Stellantis, l’exception ardennaise
Automobile. Alors que le groupe a mis à l’arrêt ses usines de Poissy, Mulhouse et Sochaux en raison de la baisse de ses ventes en Europe, la fonderie ardennaise, elle, tourne même à plein régime. Explications.
En raison d’un contexte difficile, Stellantis, qui a vu ses ventes baisser de 10% en Europe, a dû adapter le rythme de production de plusieurs de ses usines en France, Italie, Espagne, Pologne et Allemagne. Pas question pour autant de mettre la production en pause à la fonderie des Ayvelles, dans les Ardennes, épargnée par ces mesures.

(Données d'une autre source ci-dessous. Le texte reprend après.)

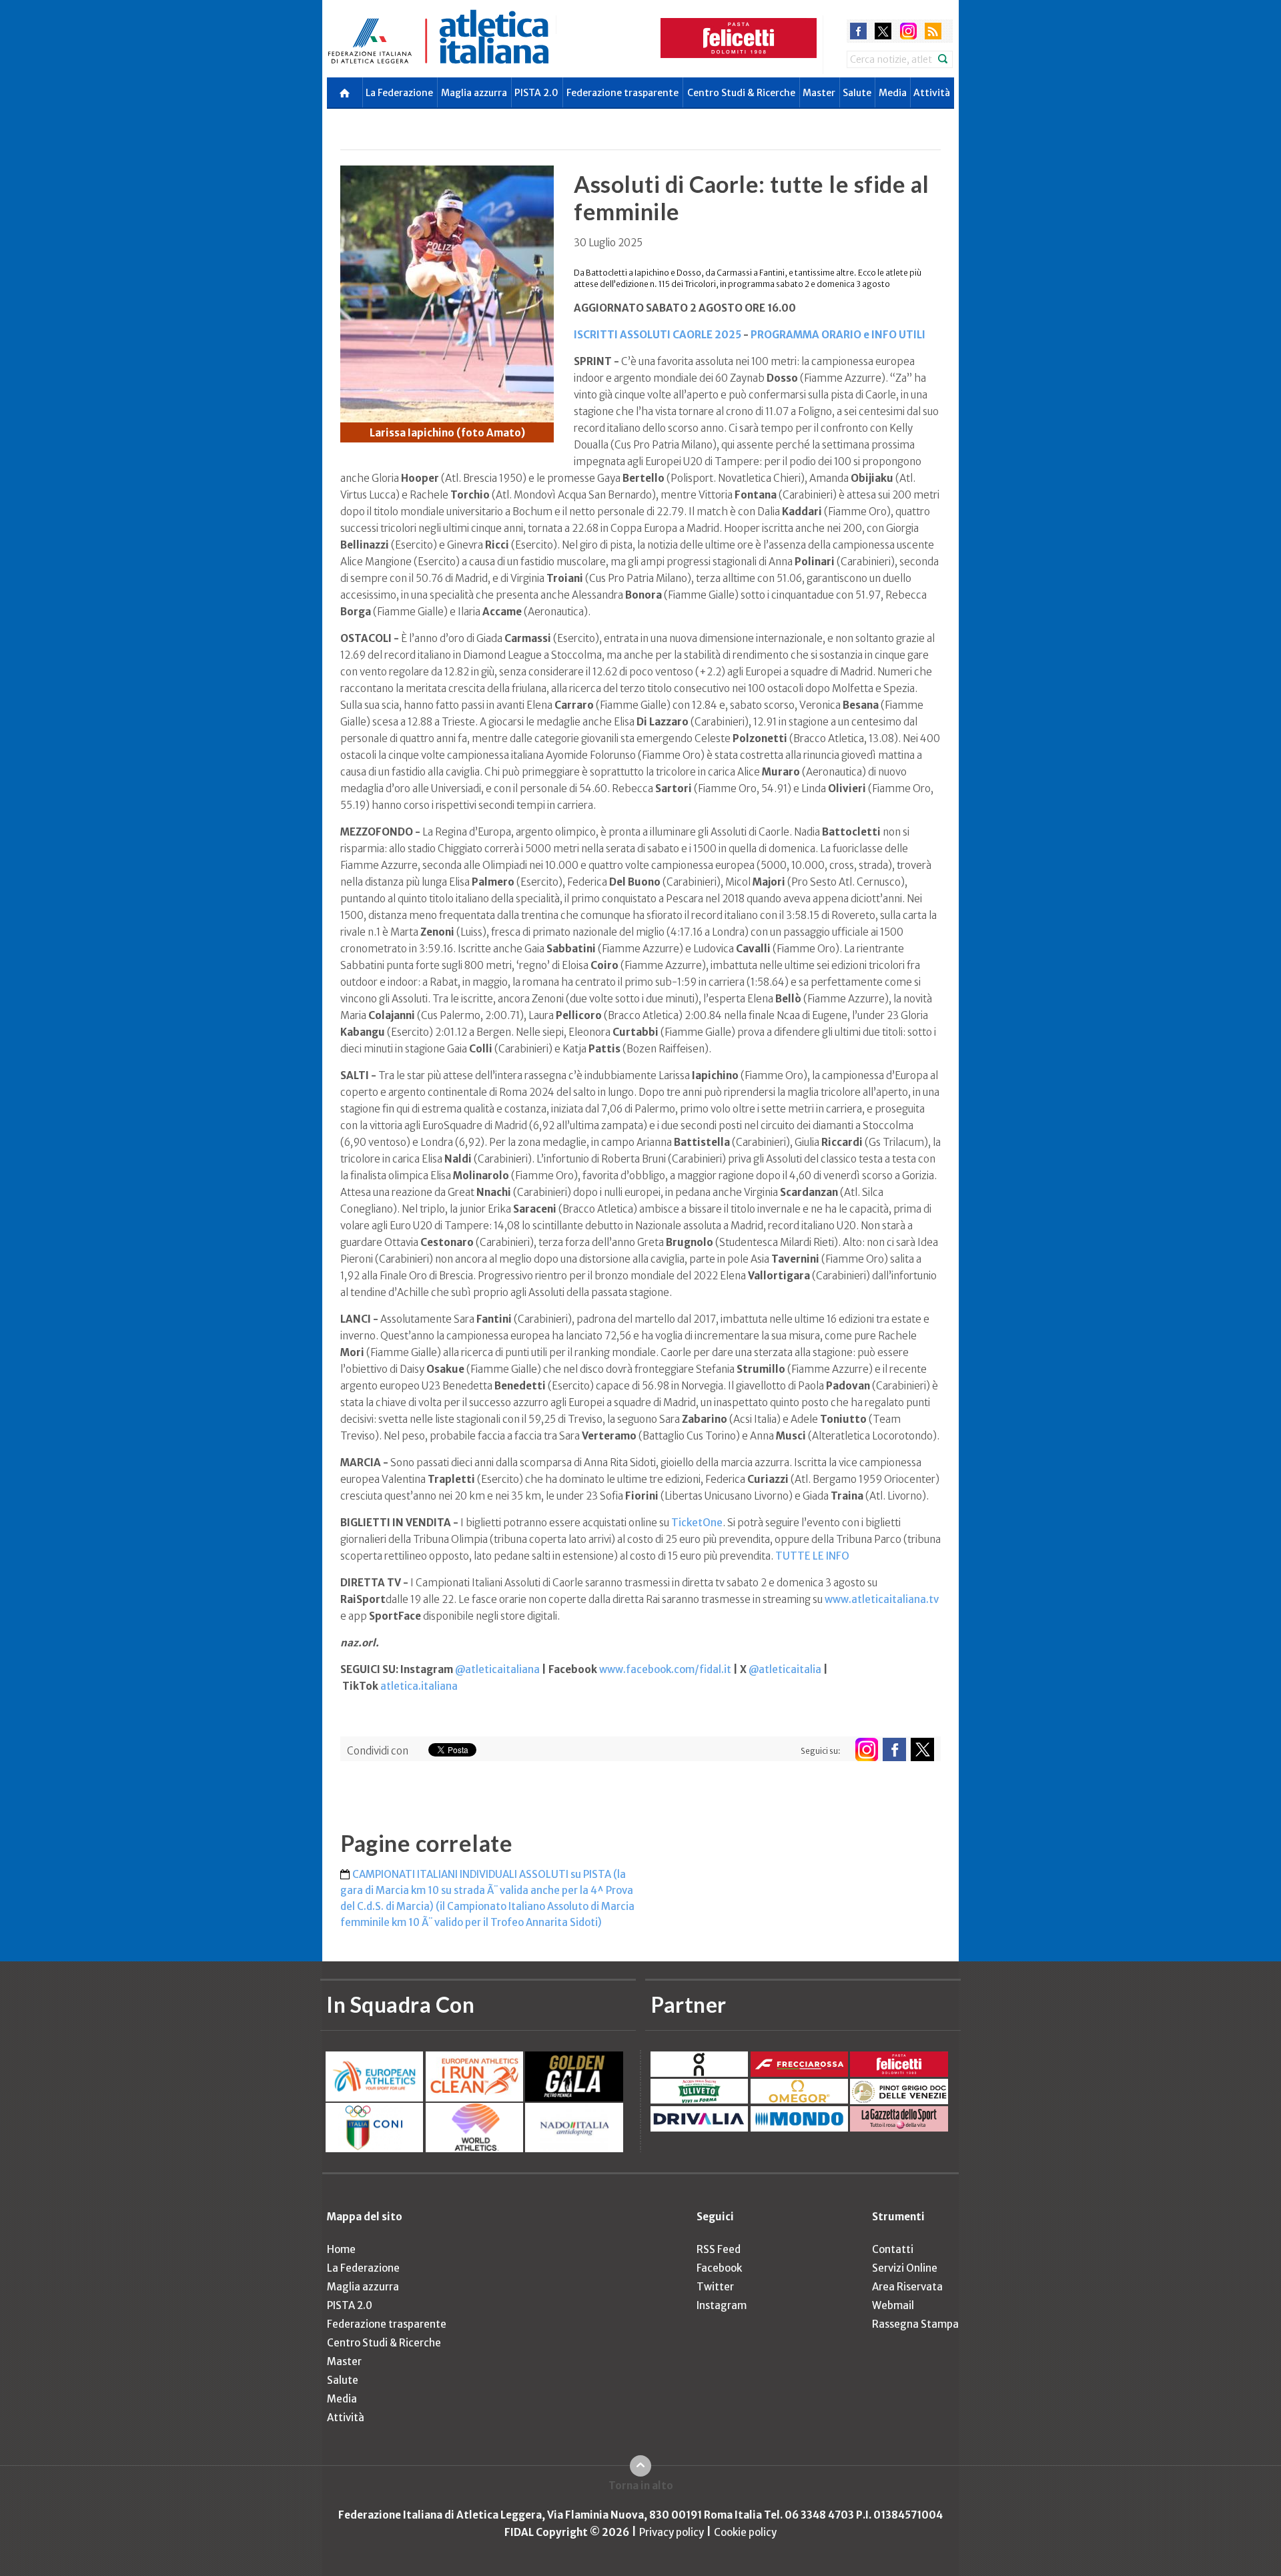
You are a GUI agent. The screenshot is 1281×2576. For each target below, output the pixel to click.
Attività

Bien engagé dans la transition énergétique
Lors de la récente visite de la présidente de l’Assemblée Nationale, Yaël Braun-Pivet, Stéphane Dubray, le directeur du site, a au contraire montré son optimisme quant à l’avenir immédiat de l’unité ardennaise. Fondé en 1971 et forte d’une expérience de plus de 50 ans, le premier employeur privé champardennais, qui fait actuellement travailler 2 160 collaborateurs, présente en effet l’avantage d’être au meilleur niveau compétitif mondial en France parce que « son site multi-énergie peut, lorsqu’il est ralenti par la baisse sur l’électrique, se rabattre sur le thermique ».
Stéphane Dubray rappelle que la fonderie a bénéficié de deux tournants importants lors des cinq dernières années : l’attribution des carters de la machine électrique en 2020 et la fabrication de culasses pour les moteurs hybrides en 2023. Ce qui, selon le dirigeant, a permis « grâce à la puissance financière du groupe, qui a investi ces cinq dernières années 45 millions d’euros pour la transition énergétique et 33 millions d’euros sur la partie hybride, de transformer l’outil de production pour passer du tout thermique vers l’électrique et l’hybride ».
Et Stéphane Dubray d’ajouter : « On a ainsi ici, sur 4 130 m² de surface, un très fort potentiel industriel nous permettant de produire quotidiennement 26 000 pièces en fonte et 20 000 pièces en aluminium ». Dans le catalogue de pièces made en Ardennes, figurent aussi des pièces de liaison au sol indépendantes des types de motorisation : cornes de berceaux, pivots avant et arrière, culasses purement thermique et hybrides, carters (200 000 par jour), et boitiers différentiels « plus un produit qui nous a récemment été attribué sur un marché remporté et qui sera prêt pour 2030 et représentera un volume d’affaires de 3 000 pièces par jour ».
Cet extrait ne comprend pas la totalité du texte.